Stored data entries
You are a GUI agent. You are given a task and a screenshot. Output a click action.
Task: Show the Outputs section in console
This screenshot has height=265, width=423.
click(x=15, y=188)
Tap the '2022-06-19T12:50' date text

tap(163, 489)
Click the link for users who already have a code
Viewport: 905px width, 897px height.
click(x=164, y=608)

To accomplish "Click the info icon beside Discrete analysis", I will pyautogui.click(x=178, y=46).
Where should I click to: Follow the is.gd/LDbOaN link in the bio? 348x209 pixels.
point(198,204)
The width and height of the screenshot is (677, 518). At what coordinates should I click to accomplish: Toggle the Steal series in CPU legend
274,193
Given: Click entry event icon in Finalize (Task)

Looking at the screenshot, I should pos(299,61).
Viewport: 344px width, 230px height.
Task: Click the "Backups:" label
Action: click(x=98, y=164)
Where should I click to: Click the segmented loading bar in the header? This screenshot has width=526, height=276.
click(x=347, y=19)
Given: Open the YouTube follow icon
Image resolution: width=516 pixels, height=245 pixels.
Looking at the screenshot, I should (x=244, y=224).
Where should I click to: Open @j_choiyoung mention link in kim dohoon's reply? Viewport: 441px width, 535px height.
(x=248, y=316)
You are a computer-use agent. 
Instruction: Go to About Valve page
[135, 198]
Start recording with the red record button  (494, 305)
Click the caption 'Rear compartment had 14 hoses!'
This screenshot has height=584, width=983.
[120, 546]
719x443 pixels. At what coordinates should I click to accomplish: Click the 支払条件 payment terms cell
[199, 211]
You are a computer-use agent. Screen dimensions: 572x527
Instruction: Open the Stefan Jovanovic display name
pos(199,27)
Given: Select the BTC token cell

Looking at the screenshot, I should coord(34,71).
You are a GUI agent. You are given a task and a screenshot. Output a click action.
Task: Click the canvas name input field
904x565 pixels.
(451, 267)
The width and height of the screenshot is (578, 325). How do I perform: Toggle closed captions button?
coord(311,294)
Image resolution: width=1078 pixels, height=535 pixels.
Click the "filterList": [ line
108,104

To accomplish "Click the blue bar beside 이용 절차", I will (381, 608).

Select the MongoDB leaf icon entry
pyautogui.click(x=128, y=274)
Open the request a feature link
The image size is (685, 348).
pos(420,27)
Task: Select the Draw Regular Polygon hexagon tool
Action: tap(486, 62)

◆ **TASK PROMPT**
Output all of the data in full, exactly as given.

◆ **TASK RESPONSE**
You are a GUI agent. You are given a task and a screenshot. Output a click action.
Task: Show the Outputs section in console
This screenshot has height=265, width=423.
click(x=15, y=188)
Tap the '2022-06-19T12:50' date text

tap(163, 489)
Click the link for users who already have a code
Viewport: 905px width, 897px height.
click(x=164, y=608)

To accomplish "Click the info icon beside Discrete analysis", I will pyautogui.click(x=178, y=46).
Where should I click to: Follow the is.gd/LDbOaN link in the bio? 348x209 pixels.
point(198,204)
The width and height of the screenshot is (677, 518). At what coordinates should I click to accomplish: Toggle the Steal series in CPU legend
274,193
Given: Click entry event icon in Finalize (Task)

Looking at the screenshot, I should pos(299,61).
Viewport: 344px width, 230px height.
Task: Click the "Backups:" label
Action: click(x=98, y=164)
Where should I click to: Click the segmented loading bar in the header? This screenshot has width=526, height=276.
click(x=347, y=19)
Given: Open the YouTube follow icon
Image resolution: width=516 pixels, height=245 pixels.
Looking at the screenshot, I should (x=244, y=224).
Where should I click to: Open @j_choiyoung mention link in kim dohoon's reply? Viewport: 441px width, 535px height.
(x=248, y=316)
You are a computer-use agent. 
Instruction: Go to About Valve page
[135, 198]
Start recording with the red record button  (494, 305)
Click the caption 'Rear compartment had 14 hoses!'
This screenshot has height=584, width=983.
[120, 546]
719x443 pixels. At what coordinates should I click to accomplish: Click the 支払条件 payment terms cell
[199, 211]
You are a computer-use agent. Screen dimensions: 572x527
Instruction: Open the Stefan Jovanovic display name
pos(199,27)
Given: Select the BTC token cell

Looking at the screenshot, I should coord(34,71).
You are a GUI agent. You are given a task and a screenshot. Output a click action.
Task: Click the canvas name input field
904x565 pixels.
(451, 267)
The width and height of the screenshot is (578, 325). How do I perform: Toggle closed captions button?
coord(311,294)
Image resolution: width=1078 pixels, height=535 pixels.
Click the "filterList": [ line
108,104

To accomplish "Click the blue bar beside 이용 절차", I will (381, 608).

Select the MongoDB leaf icon entry
pyautogui.click(x=128, y=274)
Open the request a feature link
The image size is (685, 348).
pos(420,27)
Task: Select the Draw Regular Polygon hexagon tool
Action: tap(486, 62)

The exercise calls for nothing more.